Though Australian cinema shares almost the same history as the beginning of cinema, the visual cinematic language has least explored the lives of the original inhabitants of the land. Traces about Aboriginal life were acquired from the films shot during the initial years of the 1900s by anthropologists F.J Gillen and Baldwin Spencer for their ethnographic study. Australia being a settler colony, European settlers viewed the indigenous as primitives “who ranged over the land than inhabiting it” (Collins and Davis 4). The colonizers established and maintained political, social, historical and institutional domination. The Eurocentric notions led to a racist and offensive representation of minorities in popular culture. The white male-centric voices of the first half of the twentieth century considered the aboriginals as uncivilized therefore they are being succumbed to the stereotypical roles of domestic help, alcoholics, murderers and criminals. As Eve Fesi points out:

White Australia has used race defamation to justify a range of attacks on and disruptive policies towards Aboriginal people. Race defamation includes derogatory stereotypes and abusive and contemptuous language, based on the ideology that the Aboriginal race, like other black races, is intellectually and culturally deficient, innately inferior to the dynamic and sophisticated Caucasian race peoples, but having the possibility of being “civilized”, “Christianised” or “trained” (263).

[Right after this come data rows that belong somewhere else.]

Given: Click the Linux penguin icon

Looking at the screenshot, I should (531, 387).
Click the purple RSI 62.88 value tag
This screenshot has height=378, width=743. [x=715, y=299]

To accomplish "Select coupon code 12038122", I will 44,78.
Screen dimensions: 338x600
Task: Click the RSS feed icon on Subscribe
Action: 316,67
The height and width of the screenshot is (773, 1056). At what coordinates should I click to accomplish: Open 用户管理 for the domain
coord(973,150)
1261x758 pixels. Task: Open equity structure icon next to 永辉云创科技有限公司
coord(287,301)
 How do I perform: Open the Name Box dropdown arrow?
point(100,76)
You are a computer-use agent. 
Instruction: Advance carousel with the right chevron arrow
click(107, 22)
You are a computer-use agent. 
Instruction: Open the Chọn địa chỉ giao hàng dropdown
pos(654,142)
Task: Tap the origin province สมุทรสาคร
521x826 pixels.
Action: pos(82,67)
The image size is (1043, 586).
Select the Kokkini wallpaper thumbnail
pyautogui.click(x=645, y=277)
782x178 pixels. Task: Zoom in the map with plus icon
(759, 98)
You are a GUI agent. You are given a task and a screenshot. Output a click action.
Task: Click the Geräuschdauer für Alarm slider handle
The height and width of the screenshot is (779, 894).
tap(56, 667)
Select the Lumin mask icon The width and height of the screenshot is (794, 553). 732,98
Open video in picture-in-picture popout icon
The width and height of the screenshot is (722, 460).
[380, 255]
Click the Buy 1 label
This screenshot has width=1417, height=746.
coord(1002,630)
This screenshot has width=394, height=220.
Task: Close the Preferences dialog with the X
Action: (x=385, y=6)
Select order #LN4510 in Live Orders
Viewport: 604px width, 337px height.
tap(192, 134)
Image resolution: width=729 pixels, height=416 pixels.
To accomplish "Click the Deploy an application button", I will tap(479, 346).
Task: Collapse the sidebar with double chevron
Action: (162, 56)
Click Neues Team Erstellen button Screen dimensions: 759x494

Institutionalized racism is a dark chapter in Australian colonial history which aimed at Social Darwinism, eliminating the Aboriginal population over a period of time. The idea was similar to the genocide in Germany. For this purpose, children of the indigenous group and mixed-race were taken or abducted by the White Australians as a part of governmental policy. Ten to thirty-three percentages of the children were abducted from their families. The dehumanization process which started in the last quarter of the nineteenth century continued till the 1970s. The state exercised guardianship for the children who were either taken to Christian mission orphanages or white families. The separated half-caste children are referred to as Stolen Generation. The children were forced to assimilate to the dominant white culture and denied the freedom to articulate their Aboriginal languages. Even their names were changed in the new place. Such attempts of the white government were to establish the notion that their culture stands superior to the indigenous civilization. The act of white imperialism has ruined the lives of the stolen generation leading them to pitiable conditions. Robert Manne opines that “No episode in country’s history is more ideologically sensitive than the story of what is now called the stolen generation” (washingtonpost.com). This sensitive issue has been left unaddressed for centuries. The last decade of the twentieth century has witnessed changes in the perspectives of the Australians towards the First Nations. Mabo decision, Bringing Them Home Report of the 1990s were initial moves by the government in recognizing the horrors inflicted by colonialism. There has been a considerable alteration in the mindset of the Australians with the government’s step to acknowledge and apologize for the cruelty inflicted upon the First Nations. Simultaneously, the creative voices started to include and reframe the Aboriginal identity in popular cinema. A handful of cinemas started to allude to the stories of aboriginals and the issues of the stolen generation. The changing sensibilities of Australia towards the First Nations can be witnessed in films. Though the beginning of the aboriginal films can be traced back to the 1950s, there has been a radical change in the approach towards the creation of aboriginal characters after the 1970s.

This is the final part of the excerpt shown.